As with standard tubs, whirlpool tubs are available in a variety of shapes, sizes and materials. They can be built-in or freestanding. Unlike spas and hot tubs, the bathwater is emptied after each use.
There are some basic safety tips to keep in mind while using a whirlpool tub. Stay in too long and you could overheat -- a particular risk for people with high blood pressure or cardiovascular problems. Check with your physician for advice. Some hot tubs come with non-slip bottoms and hand grips. Remember that while the pumps are working, you are in agitated water that may make slipping a problem if you stand up.

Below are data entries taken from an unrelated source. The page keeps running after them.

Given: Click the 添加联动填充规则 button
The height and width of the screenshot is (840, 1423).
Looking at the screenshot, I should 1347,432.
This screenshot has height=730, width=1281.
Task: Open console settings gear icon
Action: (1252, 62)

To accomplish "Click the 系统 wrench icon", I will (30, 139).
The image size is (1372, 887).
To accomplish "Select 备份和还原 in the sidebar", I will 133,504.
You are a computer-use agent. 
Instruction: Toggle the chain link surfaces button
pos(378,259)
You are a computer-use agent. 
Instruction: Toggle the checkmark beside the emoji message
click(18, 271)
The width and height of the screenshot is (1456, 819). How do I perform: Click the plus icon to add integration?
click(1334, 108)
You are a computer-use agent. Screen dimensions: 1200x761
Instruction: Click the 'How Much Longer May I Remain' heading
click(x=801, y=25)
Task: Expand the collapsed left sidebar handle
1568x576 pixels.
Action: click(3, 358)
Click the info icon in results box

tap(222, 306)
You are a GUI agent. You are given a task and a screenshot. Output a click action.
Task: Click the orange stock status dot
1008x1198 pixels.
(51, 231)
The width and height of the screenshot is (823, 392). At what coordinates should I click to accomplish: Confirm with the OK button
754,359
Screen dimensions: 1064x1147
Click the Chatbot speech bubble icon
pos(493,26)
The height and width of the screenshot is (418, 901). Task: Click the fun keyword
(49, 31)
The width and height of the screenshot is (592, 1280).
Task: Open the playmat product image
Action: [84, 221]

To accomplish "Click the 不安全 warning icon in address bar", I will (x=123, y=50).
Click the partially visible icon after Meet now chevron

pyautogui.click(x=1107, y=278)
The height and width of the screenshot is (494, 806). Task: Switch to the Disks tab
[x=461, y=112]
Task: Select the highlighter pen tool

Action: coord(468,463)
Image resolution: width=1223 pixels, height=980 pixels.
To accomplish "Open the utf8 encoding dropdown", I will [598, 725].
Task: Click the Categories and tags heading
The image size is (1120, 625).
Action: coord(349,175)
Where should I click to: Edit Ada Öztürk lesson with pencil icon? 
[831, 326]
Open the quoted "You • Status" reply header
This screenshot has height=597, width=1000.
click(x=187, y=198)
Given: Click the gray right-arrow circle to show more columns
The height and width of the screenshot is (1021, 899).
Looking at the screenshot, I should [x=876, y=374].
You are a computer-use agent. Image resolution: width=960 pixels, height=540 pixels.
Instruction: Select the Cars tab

Some tubs have a mechanism called "spin-free" that will stop the pump if hair becomes entangled in the intake ports. As with standard tubs, it's a good idea to sit in one at the showroom to see how the contours fit your back -- a whirlpool tub that's comfortable for others may not be the optimal choice for you. The tub kit may include a timer, and there may be local code requirements that will require installation to be a certain distance from the tub to reduce the risk of an electric shock, Better Homes and Gardens advises.